День за днём прошёл месяц, а крачки так и не улетели. Это обстоятельство меня не мало удивило, и я решил внимательнее присмотреться к столь непривычным гостям. Были они размером с дрозда, но с характерной для всех крачек заострённой и удлиненной формой крыла. По расцветке, я первоначально разделил их на два вида, но впоследствии догадался, что различия эти обусловлены лишь половой принадлежностью. Из энциклопедической литературы я выяснил, что крачки эти носят название «белокрылых». Белокрылые крачки, которых иногда ещё называют «болотными», крайне переменчивы в отношении мест гнездования. Выведя и выкормив птенцов на полюбившемся им водоёме, они могут никогда больше там не появиться. Это обстоятельство прочно запало в мою голову и заставило более пристально наблюдать за крачками, высоко ценя каждый день, проведённый в кампании этих юрких и отважных птиц. А отвага их была поистине восхитительна. Даже такого опасного и сильного хищника, коим является болотный лунь, крачки отчаянно могли атаковать в одиночку. Что уж там говорить о воронах и сороках! И те и другие находили спасение от молниеносных атак лишь в густой кроне раскидистой ивы одиноко растущей на берегу старицы. Отсидевшись под прикрытием листвы и убедившись, что крачки успокоились и находятся на безопасном расстоянии, и вороны и сороки, быстро-быстро улепетывали восвояси, максимально прижимаясь к самой земле. Особой ненавистью у болотных крачек пользовались их речные родственницы и чайки. А вот на чибисов они не обращали никакого внимания. В результате, под надёжной охраной, пара чибисов вывела трёх птенцов.
Через несколько дней наблюдений я отметил, что у крачек среди зарослей телореза есть несколько местечек, на которые птицы присаживаются чаще всего. Вероятно, это были места устройства гнёзд. Чтобы проверить свою догадку, я накачал резиновую лодку и поплыл к противоположному берегу старицы. Чем ближе я подплывал к местам птичьих присад, тем активнее выражали своё недовольство крачки. Они то и дело пикировали над моей головой, издавая при этом угрожающие крики. И без того нелёгкое путешествие на «резинке» сквозь сплошные заросли телореза, усугублялось реальной опасностью получить удар клювом в затылок. К счастью, подобного «наслаждения» я так и не испытал. Бог, что называется, миловал. А вот проходящему однажды по прибрежной дороге подвыпившему мужичку, досталось, как говорится, по полной программе. Крачки его так «окучили», что бедолага свалился в высокую траву и пополз как уж, не переставая при этом звать на помощь.
Странно, но чем ближе я приближался к предполагаемым гнездам, тем менее активно вели себя крачки. Они, словно специально, выражали своё безразличие к моим действиям, но при этом, и это было хорошо заметно, внимательно следили за каждым взмахом моего весла. Ближайшее ко мне гнездо я заметил сразу. Да его и трудно было не заметить. Все листочки телореза вокруг него были ощипаны. Из них был устроено подобие плавающего блюдца. Строение показалось мне таким ненадёжным и зыбким, что я удивился, как оно способно выдержать посадку птицы и не затонуть. В центре гнезда лежали два маленьких яйца, искусно раскрашенных природой под камуфляж. Так я убедился, что места постоянных присад крачек, есть ни что иное, как гнёзда. Теперь, все дальнейшие мои орнитологические наблюдения я проводил исключительно с берега, вооружившись биноклем с семикратным приближением.

**УСЛОВИЕ ЗАДАНИЯ A:**
Ответьте по тексту о крачках на вопросы:
(i) Какая пара птиц вывела птенцов под охраной крачек и сколько было птенцов?
(ii) На чём рассказчик поплыл к противоположному берегу старицы?
(iii) Сколько яиц лежало в центре ближайшего гнезда?
**УСЛОВИЕ ЗАДАНИЯ B:** Перепишите из текста о крачках отрывок от слов «Странно, но чем» до слов «с семикратным приближением.».
**УСЛОВИЕ ЗАДАНИЯ C:** Приведите продолжение текста о крачках, начиная сразу после его последнего предложения.

**ПРЕДОСТАВЛЕННЫЕ МАТЕРИАЛЫ:**

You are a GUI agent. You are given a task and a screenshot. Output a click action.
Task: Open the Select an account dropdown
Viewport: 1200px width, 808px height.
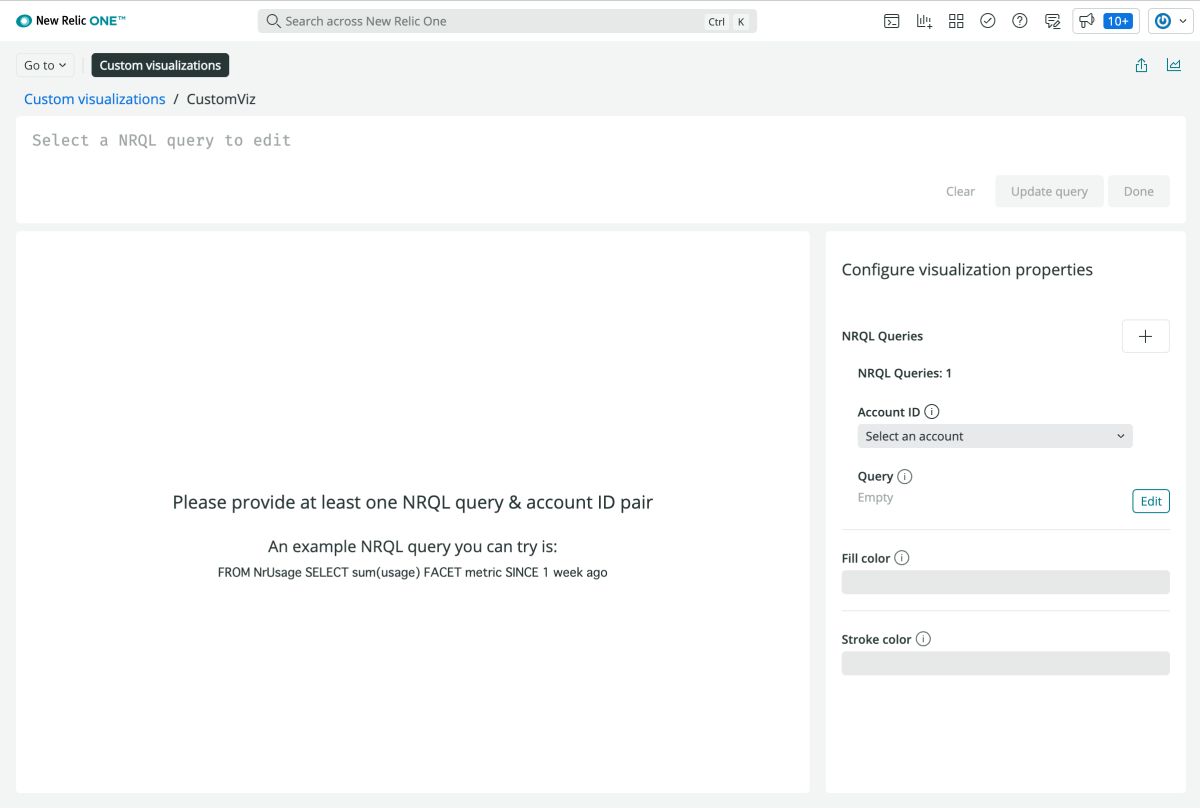coord(995,436)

**РЕЗУЛЬТАТ A:**
(i) Пара чибисов, три птенца.
(ii) На резиновой лодке.
(iii) Два маленьких яйца.

**РЕЗУЛЬТАТ B:**
Странно, но чем ближе я приближался к предполагаемым гнездам, тем менее активно вели себя крачки. Они, словно специально, выражали своё безразличие к моим действиям, но при этом, и это было хорошо заметно, внимательно следили за каждым взмахом моего весла. Ближайшее ко мне гнездо я заметил сразу. Да его и трудно было не заметить. Все листочки телореза вокруг него были ощипаны. Из них был устроено подобие плавающего блюдца. Строение показалось мне таким ненадёжным и зыбким, что я удивился, как оно способно выдержать посадку птицы и не затонуть. В центре гнезда лежали два маленьких яйца, искусно раскрашенных природой под камуфляж. Так я убедился, что места постоянных присад крачек, есть ни что иное, как гнёзда. Теперь, все дальнейшие мои орнитологические наблюдения я проводил исключительно с берега, вооружившись биноклем с семикратным приближением.

**РЕЗУЛЬТАТ C:**
Первым моим личным открытием оказался принцип птичьего равноправия. Оказалось, что самцы и самки белокрылых крачек насиживают кладку поочерёдно. Позднее подтверждение моему открытию я нашёл в энциклопедической литературе. Самцы отличаются от самок более чётким разделением чёрных и белых зон оперения. Грубо можно определить так: самки чёрно-серо-белые, а самцы чёрно-белые. Интересно и другое наблюдение: пока один из родителей сидит на гнезде, второй его кормит как птенца. Основной рацион питания болотных крачек составляют стрекозы и мелкая рыбёшка. Весной и в начале лета, в период массового вылета майских жуков, крачки охотно собирают их с воды. Охота на пролетающих жуков носит случайный характер, т.к. основной их вылет начинается с наступлением сумерек, когда крачки уже устраиваются на отдых.
Каждодневное общение с крачками позволило мне различать их друг от друга. Это на первый взгляд они все абсолютно одинаковые. При более внимательном рассмотрении начинаешь выделять из общей массы отдельных птиц. Эта -- самая крикливая, эта – самая смелая, эта – самая заботливая и т.д. Внешняя узнаваемость – первый шаг к дружбе! Второй шаг – это узнаваемость звуковая. Научившись различать отдельных представителей колонии, неизбежно начинаешь с ними разговаривать. Происходит это само собой и ты вдруг замечаешь, что воспринимаешь это, как вполне обычное дело. Привыкают к твоему голосу и птицы. В результате, они практически перестают реагировать на тебя, как на опасность, и ты неожиданно начинаешь ощущать себя частью мира, который называется дикой природой. Подспудно возникающее чувство доверительного отношения друг к другу, очевидно, передаётся и другим обитателям близлежащего пространства. Чибисы, ранее пугливо взлетающие с тревожными криками, при моём приближении, вдруг стали опускаться на землю в непосредственной близости от меня, при этом, не особо стараясь, скрывать своих чибисят. Более того, они быстро заметили, что меня боятся сороки, вороны и чайки.
Однажды, разомлев от полуденной жары, я прилёг на топчан в вагончике и уснул. Проснулся я от тревожных криков чибиса-отца, который вился возле открытой двери с недвусмысленным намерением разбудить меня. Я выскочил на улицу и увидел, как чибис-мама пытается прогнать от затаившихся в траве птенцов, трёх наглых сорок. Увидев меня белобоки улетели. Чибисы тут же успокоились.
Сначала я думал, что и крачки, и чибисы теперь будут относиться с доверием ко всем людям. В некоторой степени, это меня беспокоило, т.к. подобная беспечность могла выйти птицам боком. Но к счастью, я ошибался. Появление в районе старицы посторонних людей пугало её обитателей, как и прежде. Из этого я сделал вывод, что птицы умеют отличать меня от других людей. Даже смена одежды не влияла на их отношение ко мне.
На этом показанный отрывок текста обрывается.